• ASSIGNMENT:
The whole of the data is to be duplicated precisely.

EXTRACTED MATERIAL section start

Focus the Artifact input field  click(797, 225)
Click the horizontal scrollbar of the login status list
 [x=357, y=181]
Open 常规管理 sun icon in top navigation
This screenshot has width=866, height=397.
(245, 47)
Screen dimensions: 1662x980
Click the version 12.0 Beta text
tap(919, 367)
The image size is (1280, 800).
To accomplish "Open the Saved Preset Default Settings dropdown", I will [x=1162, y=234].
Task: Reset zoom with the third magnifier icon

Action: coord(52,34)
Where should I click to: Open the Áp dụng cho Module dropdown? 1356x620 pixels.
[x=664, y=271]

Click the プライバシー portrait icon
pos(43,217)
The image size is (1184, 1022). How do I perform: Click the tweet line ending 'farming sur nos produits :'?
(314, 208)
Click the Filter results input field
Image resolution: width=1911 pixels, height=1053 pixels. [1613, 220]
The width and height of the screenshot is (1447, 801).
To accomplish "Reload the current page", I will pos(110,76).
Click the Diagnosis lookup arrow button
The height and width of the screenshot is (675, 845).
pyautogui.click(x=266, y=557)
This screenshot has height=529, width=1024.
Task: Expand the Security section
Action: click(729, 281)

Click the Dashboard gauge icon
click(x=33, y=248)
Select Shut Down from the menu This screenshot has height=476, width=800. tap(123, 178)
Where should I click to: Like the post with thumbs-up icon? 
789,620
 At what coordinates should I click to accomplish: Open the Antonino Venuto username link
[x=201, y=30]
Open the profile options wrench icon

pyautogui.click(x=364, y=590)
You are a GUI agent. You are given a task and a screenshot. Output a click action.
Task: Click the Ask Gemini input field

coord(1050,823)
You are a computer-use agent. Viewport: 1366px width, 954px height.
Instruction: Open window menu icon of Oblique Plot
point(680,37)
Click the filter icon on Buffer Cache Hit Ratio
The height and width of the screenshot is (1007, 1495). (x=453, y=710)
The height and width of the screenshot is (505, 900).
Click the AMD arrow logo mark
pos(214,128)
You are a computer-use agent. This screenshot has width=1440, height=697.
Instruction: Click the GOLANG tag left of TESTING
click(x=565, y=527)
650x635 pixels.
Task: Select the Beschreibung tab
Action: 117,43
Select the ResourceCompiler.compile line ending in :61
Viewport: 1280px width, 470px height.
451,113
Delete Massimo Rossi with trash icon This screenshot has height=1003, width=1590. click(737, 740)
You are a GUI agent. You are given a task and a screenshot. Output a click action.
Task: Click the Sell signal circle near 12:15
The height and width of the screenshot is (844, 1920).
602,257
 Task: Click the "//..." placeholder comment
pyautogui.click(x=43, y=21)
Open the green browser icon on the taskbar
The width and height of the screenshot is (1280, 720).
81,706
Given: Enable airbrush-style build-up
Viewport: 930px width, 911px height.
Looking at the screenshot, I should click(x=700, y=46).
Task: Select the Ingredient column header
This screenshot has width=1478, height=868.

EXTRACTED MATERIAL section end

• SOLUTION:
Focus the Artifact input field  click(797, 225)
Click the horizontal scrollbar of the login status list
 [x=357, y=181]
Open 常规管理 sun icon in top navigation
This screenshot has width=866, height=397.
(245, 47)
Screen dimensions: 1662x980
Click the version 12.0 Beta text
tap(919, 367)
The image size is (1280, 800).
To accomplish "Open the Saved Preset Default Settings dropdown", I will [x=1162, y=234].
Task: Reset zoom with the third magnifier icon

Action: coord(52,34)
Where should I click to: Open the Áp dụng cho Module dropdown? 1356x620 pixels.
[x=664, y=271]

Click the プライバシー portrait icon
pos(43,217)
The image size is (1184, 1022). How do I perform: Click the tweet line ending 'farming sur nos produits :'?
(314, 208)
Click the Filter results input field
Image resolution: width=1911 pixels, height=1053 pixels. [1613, 220]
The width and height of the screenshot is (1447, 801).
To accomplish "Reload the current page", I will pos(110,76).
Click the Diagnosis lookup arrow button
The height and width of the screenshot is (675, 845).
pyautogui.click(x=266, y=557)
This screenshot has height=529, width=1024.
Task: Expand the Security section
Action: click(729, 281)

Click the Dashboard gauge icon
click(x=33, y=248)
Select Shut Down from the menu This screenshot has height=476, width=800. tap(123, 178)
Where should I click to: Like the post with thumbs-up icon? 
789,620
 At what coordinates should I click to accomplish: Open the Antonino Venuto username link
[x=201, y=30]
Open the profile options wrench icon

pyautogui.click(x=364, y=590)
You are a GUI agent. You are given a task and a screenshot. Output a click action.
Task: Click the Ask Gemini input field

coord(1050,823)
You are a computer-use agent. Viewport: 1366px width, 954px height.
Instruction: Open window menu icon of Oblique Plot
point(680,37)
Click the filter icon on Buffer Cache Hit Ratio
The height and width of the screenshot is (1007, 1495). (x=453, y=710)
The height and width of the screenshot is (505, 900).
Click the AMD arrow logo mark
pos(214,128)
You are a computer-use agent. This screenshot has width=1440, height=697.
Instruction: Click the GOLANG tag left of TESTING
click(x=565, y=527)
650x635 pixels.
Task: Select the Beschreibung tab
Action: 117,43
Select the ResourceCompiler.compile line ending in :61
Viewport: 1280px width, 470px height.
451,113
Delete Massimo Rossi with trash icon This screenshot has height=1003, width=1590. click(737, 740)
You are a GUI agent. You are given a task and a screenshot. Output a click action.
Task: Click the Sell signal circle near 12:15
The height and width of the screenshot is (844, 1920).
602,257
 Task: Click the "//..." placeholder comment
pyautogui.click(x=43, y=21)
Open the green browser icon on the taskbar
The width and height of the screenshot is (1280, 720).
81,706
Given: Enable airbrush-style build-up
Viewport: 930px width, 911px height.
Looking at the screenshot, I should click(x=700, y=46).
Task: Select the Ingredient column header
This screenshot has width=1478, height=868.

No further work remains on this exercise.